Up to this point, the first step for most companies launching agentic AI has been building in-house, because specialized tools didn’t yet exist. But you can’t differentiate and create value by building generic LLM infrastructure or AI infrastructure, and you need specialized expertise to go beyond the initial build, and debug, iterate, and improve on what’s been built, as well as maintain the infrastructure.

“Often we find the most successful conversations we have with prospective customers tend to be someone who’s already built something in-house,” Nalawadi said. “They quickly realize that getting to a 1.0 is okay, but as the world evolves and as the infrastructure evolves and as they need to swap out technology for something new, they don’t have the ability to orchestrate all these things.”

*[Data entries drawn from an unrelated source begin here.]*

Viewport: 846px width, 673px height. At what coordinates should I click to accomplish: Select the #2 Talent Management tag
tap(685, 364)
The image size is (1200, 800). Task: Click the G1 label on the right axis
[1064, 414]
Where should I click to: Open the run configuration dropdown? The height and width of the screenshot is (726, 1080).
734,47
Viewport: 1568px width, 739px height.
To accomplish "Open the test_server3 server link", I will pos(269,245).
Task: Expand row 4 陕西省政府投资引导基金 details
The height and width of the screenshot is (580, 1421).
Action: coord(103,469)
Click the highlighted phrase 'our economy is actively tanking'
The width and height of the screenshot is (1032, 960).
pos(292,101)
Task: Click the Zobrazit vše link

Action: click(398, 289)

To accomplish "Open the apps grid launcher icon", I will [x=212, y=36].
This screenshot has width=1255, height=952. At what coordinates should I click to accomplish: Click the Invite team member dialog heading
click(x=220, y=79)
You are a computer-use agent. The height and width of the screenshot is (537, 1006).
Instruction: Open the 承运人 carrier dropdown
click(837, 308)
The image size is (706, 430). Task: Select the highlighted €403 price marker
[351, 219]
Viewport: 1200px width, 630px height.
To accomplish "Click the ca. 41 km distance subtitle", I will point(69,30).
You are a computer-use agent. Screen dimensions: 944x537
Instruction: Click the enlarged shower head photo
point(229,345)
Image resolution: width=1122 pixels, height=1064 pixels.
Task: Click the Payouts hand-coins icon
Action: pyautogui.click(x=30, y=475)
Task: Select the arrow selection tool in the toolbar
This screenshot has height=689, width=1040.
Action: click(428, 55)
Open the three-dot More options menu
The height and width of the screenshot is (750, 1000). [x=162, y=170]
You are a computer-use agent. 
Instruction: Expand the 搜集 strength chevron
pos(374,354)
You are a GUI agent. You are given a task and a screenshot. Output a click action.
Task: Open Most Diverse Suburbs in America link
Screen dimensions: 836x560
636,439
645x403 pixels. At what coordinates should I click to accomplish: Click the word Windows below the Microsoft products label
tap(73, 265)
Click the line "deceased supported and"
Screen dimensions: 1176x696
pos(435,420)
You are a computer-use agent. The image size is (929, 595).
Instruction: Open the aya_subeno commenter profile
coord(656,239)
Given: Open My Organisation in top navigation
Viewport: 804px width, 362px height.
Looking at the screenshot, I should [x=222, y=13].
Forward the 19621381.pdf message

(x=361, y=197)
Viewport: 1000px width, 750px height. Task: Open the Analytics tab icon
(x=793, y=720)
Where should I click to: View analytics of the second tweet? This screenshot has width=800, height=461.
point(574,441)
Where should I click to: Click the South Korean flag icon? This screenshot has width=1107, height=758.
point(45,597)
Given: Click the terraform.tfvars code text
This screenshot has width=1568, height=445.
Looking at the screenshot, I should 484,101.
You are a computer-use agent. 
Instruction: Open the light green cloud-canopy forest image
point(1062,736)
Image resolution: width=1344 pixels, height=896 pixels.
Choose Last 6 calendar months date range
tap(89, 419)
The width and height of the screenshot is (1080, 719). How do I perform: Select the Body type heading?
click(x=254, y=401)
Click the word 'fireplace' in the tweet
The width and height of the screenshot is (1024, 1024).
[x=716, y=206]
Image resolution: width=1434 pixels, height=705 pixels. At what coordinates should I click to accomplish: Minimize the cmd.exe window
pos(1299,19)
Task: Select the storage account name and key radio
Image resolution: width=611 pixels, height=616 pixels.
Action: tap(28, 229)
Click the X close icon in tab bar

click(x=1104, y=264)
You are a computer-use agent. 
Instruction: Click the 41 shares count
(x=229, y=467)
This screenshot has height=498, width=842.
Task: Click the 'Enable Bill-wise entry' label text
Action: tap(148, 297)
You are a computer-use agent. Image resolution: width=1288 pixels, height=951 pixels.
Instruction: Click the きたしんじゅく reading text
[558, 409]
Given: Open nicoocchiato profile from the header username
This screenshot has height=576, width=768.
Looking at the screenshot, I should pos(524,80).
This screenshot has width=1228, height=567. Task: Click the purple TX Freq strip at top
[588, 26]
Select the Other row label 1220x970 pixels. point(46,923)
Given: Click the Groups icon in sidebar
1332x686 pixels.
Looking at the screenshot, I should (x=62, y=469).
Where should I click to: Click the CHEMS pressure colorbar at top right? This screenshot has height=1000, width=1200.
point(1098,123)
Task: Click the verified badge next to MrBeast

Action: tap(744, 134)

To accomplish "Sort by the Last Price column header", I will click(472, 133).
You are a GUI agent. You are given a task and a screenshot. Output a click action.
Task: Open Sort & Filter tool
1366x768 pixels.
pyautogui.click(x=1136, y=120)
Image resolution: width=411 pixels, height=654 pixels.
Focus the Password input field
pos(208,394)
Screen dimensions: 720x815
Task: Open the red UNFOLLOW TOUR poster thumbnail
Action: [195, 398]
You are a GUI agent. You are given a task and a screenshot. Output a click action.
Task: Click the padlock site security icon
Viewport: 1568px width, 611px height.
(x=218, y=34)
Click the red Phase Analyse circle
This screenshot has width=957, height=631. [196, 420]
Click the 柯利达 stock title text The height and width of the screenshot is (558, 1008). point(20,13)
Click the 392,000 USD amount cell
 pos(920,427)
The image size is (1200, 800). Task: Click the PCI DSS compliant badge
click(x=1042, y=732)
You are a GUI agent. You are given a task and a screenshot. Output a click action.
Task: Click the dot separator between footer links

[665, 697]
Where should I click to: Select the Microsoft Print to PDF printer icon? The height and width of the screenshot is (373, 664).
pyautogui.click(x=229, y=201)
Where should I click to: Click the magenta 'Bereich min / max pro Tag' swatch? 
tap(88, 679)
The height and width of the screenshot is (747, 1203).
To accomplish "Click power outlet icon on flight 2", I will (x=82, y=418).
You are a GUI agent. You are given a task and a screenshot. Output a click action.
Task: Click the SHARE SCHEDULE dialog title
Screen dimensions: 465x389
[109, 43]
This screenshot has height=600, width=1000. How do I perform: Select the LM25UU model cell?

Theoretically, agentic AI will only grow in complexity — the number of agents in an organization will rise, and they’ll start learning from each other, and the number of use cases will explode. How can organizations prepare for the challenge?

“It means that the checks and balances in your system will get stressed more,” Malhotra said. “For something that has a regulatory process, you have a human in the loop to make sure that someone is signing off on this. For critical internal processes or data access, do you have observability? Do you have the right alerting and monitoring so that if something goes wrong, you know it’s going wrong? It’s doubling down on your detection, understanding where you need a human in the loop, and then trusting that those processes are going to catch if something does go wrong. But because of the power it unlocks, you have to do it.”

So how can you have confidence that an AI agent will behave reliably as it evolves?

“That part is really difficult if you haven’t thought about it at the beginning,” Nalawadi said. “The short answer is, before you even start building it, you should have an eval infrastructure in place. Make sure you have a rigorous environment in which you know what good looks like, from an AI agent, and that you have this test set. Keep referring back to it as you make improvements. A very simplistic way of thinking about eval is that it’s the unit tests for your agentic system.”

The problem is, it’s non-deterministic, Waanders added. Unit testing is critical, but the biggest challenge is you don’t know what you don’t know — what incorrect behaviors an agent could possibly display, how it might react in any given situation.

“You can only find that out by simulating conversations at scale, by pushing it under thousands of different scenarios, and then analyzing how it holds up and how it reacts,” Waanders said.